Rethink law education, Chief Justice tells UKZN

2010-10-25 00:00

THE teaching of law must move from regurgitation of notes to practical instruction, “which equips students with the necessary technical skills to assist communities in real- life situations”.

So said Chief Justice Sandile Ngcobo during his keynote address at a gala dinner to celebrate 100 years of teaching law in the faculty of law at the University of KwaZulu-Natal, at the Pietermaritzbur­g Royal Showgrounds on Saturday.

Ngcobo addressed a law centenary reunion gala dinner that brought together law graduates from the former universities of Durban-Westville and Natal, and those of the UKZN.
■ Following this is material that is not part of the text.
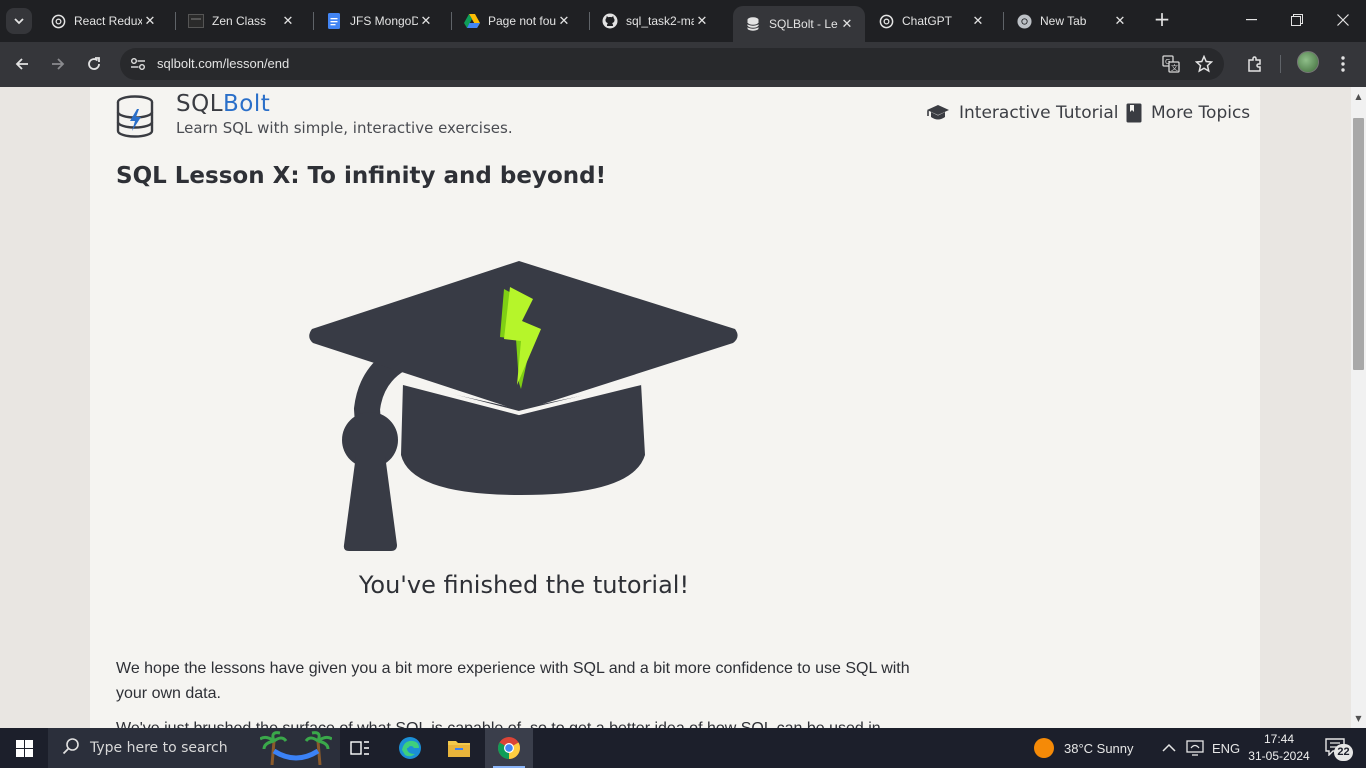  What do you see at coordinates (517, 21) in the screenshot?
I see `tab-page-not-found: Page not fou ✕` at bounding box center [517, 21].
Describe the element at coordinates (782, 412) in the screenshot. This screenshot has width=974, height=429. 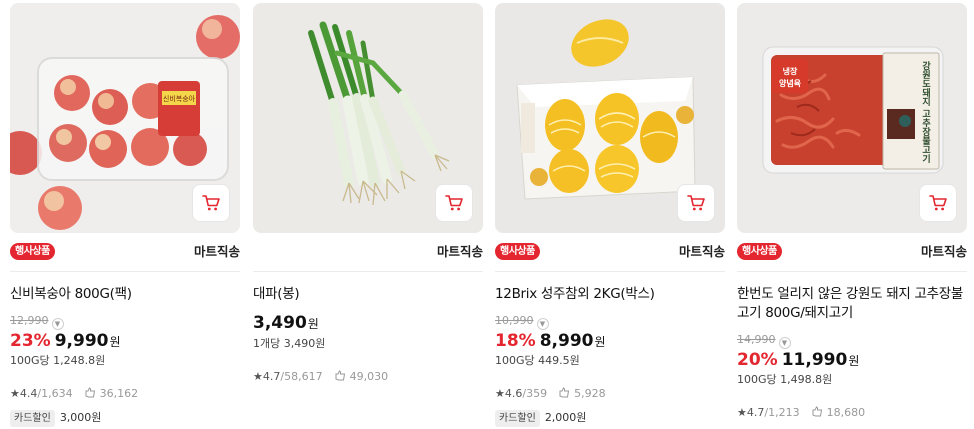
I see `review-count: /1,213` at that location.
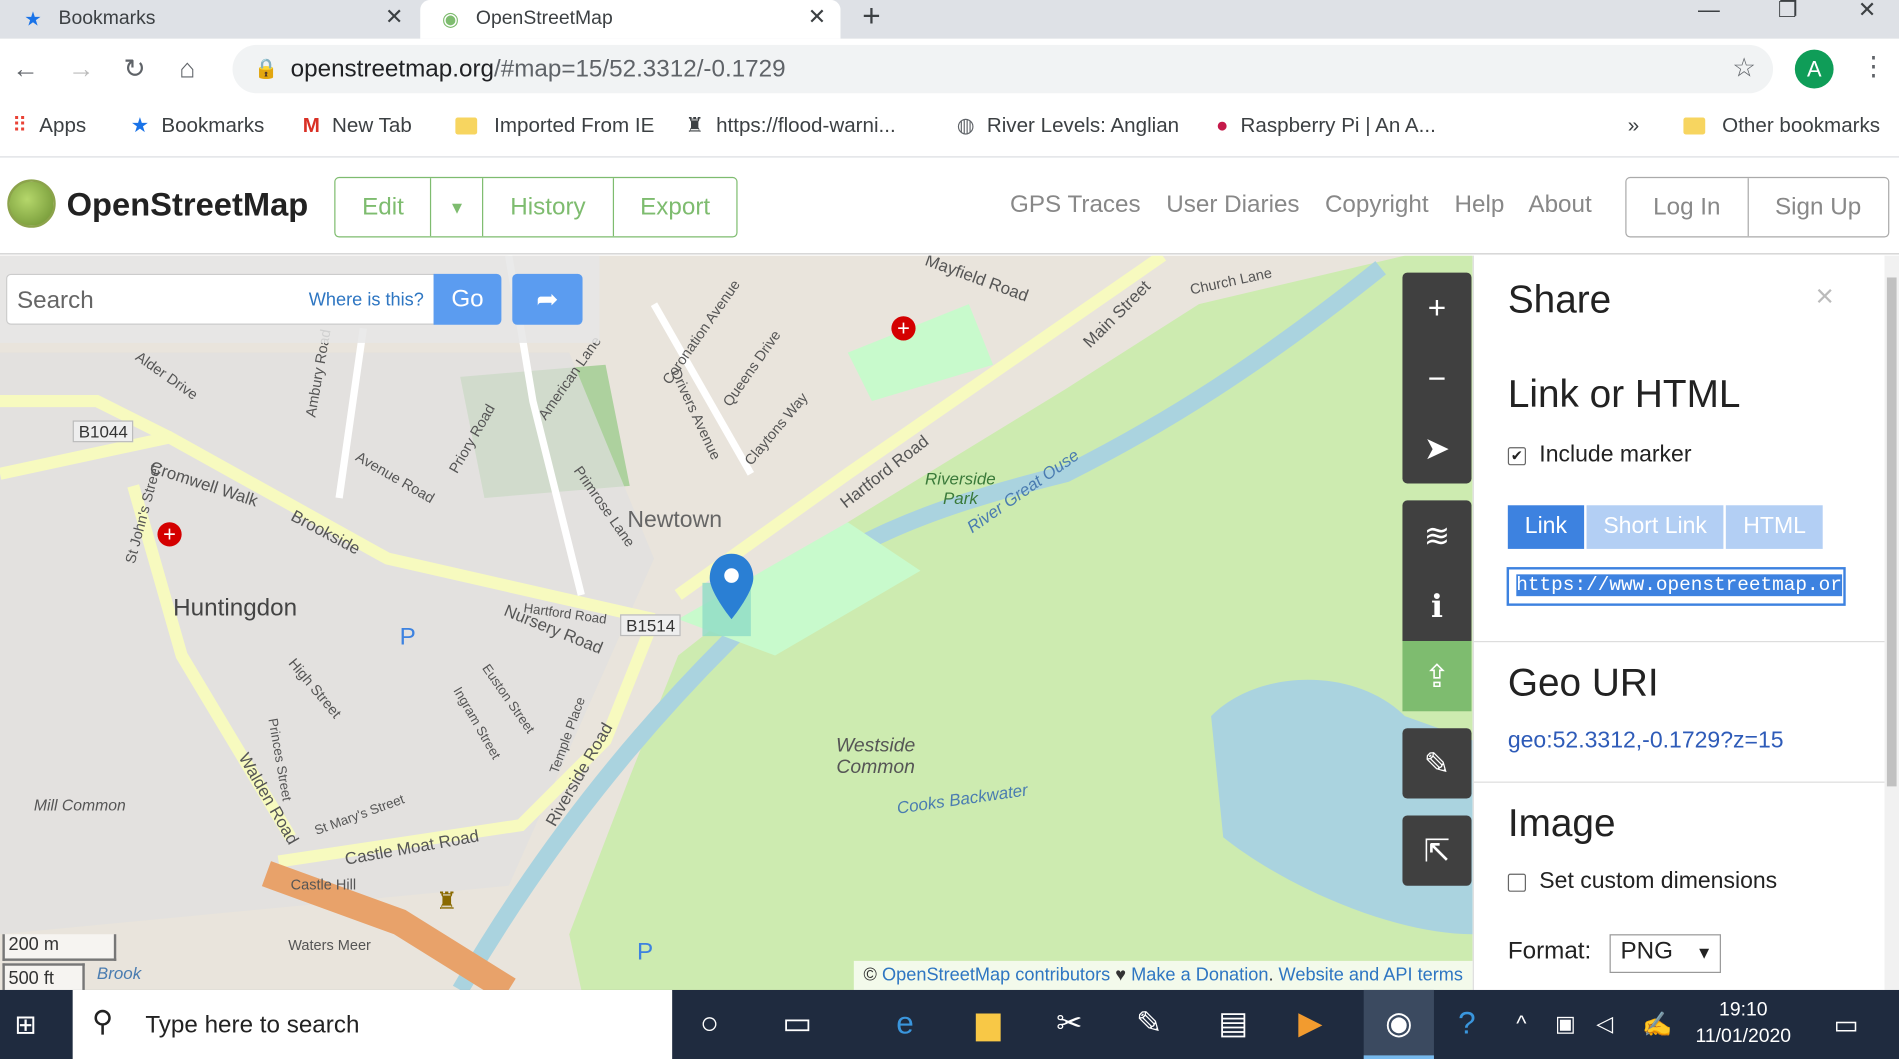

He said law graduates should come out of law school not as receivers of information, but as people who can apply knowledge to real-life legal problems.

“The new constitutional order … places many demands on legal professionals. The development of legal minds equipped to respond to these demands begins here. It starts in the lecture rooms.”

“Law graduates must emerge from university able to analyse judicial decisions, write clearly, critically and persuasively and perform thorough legal research.

“A law student, when presented with a factual scenario, must, as second nature, consider the constitutional implications, relevant statutes, the common law and decided cases …” South Africa cannot afford to produce lawyers who are unfamiliar with the Constitution.

Ngcobo said legal academics are needed to critically analyse the jurisprudence of the courts, “pointing out any flaws which might arise and to train well-equipped legal practitioners.”

He urged UKZN to re-examine its methods of legal education and the scope of that education, and to put emphasis on legal performance as well as legal principles.